Anderson and his second-in-command, Joe Sparatta, employ modern techniques using state-of-the-art equipment, yet nothing resembles a science experiment gone wrong. Instead, they produce such wonders as translucent, melt-on-the-tongue eggplant “chips” and 48-hour short ribs that give unimagined depth and complexity to that humble cut.

Sparatta, too, is an alum of the Ryland Inn (as well as Circa in High Bridge), as is his wife, Emilia, who oversees Elements’ beverage program. The carefully edited cocktails, beers, and wines are well suited to the sophistication of the food and ambiance. Interesting wines can be had at all price points.

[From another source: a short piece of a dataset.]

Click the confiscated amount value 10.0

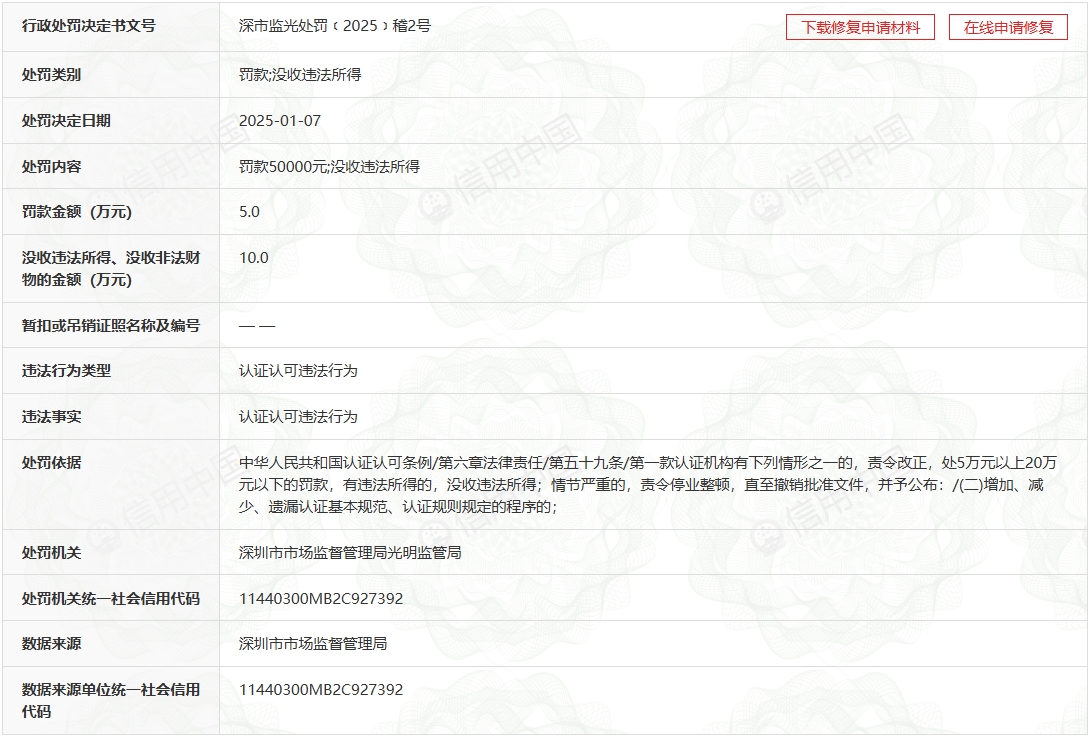click(254, 257)
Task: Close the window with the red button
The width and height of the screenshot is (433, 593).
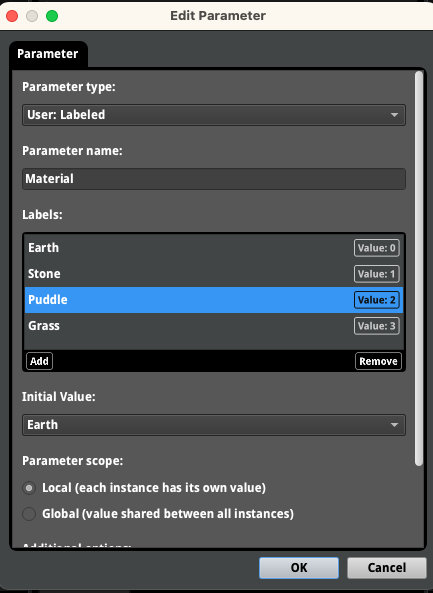Action: [x=12, y=16]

“Simply perfect” is what my notes say about a starter of jamón ibérico with tomato, baby arugula, and plump, creamy lobes of artichoke poached in oil. When all components are speared onto a fork and smeared into the accompanying pine-nut purée, ecstasy ensues. My companions felt the same way about their Thai pumpkin, coconut, and lemongrass soup and a delicate crepe with wild mushrooms, celery root, black truffle, and creamy Jersey tomme.

I was fearful when a companion ordered her filet mignon well-done, but the resulting specimen managed to remain succulent and springy — no mean feat. I find arctic char, that relative of salmon, boring — even here. But its accessories! Imagine intense golden and red baby beets and couscous made extraordinary with a minuscule, almost undetectable brunoise of celery root and truffle. Wan suckling pig, though, is in need of salt or other seasoning, and sheep’s-milk cheesecake left us shrugging our collective shoulders. But the chocolate brioche with maple syrup–wood smoke ice cream blew us away.

Service is not up to par. Busboys hover. Some servers are overly serious and describe every component of every plate as it gets cold. When such wrinkles are ironed out, as I have no doubt they will be, Elements will easily rate four stars.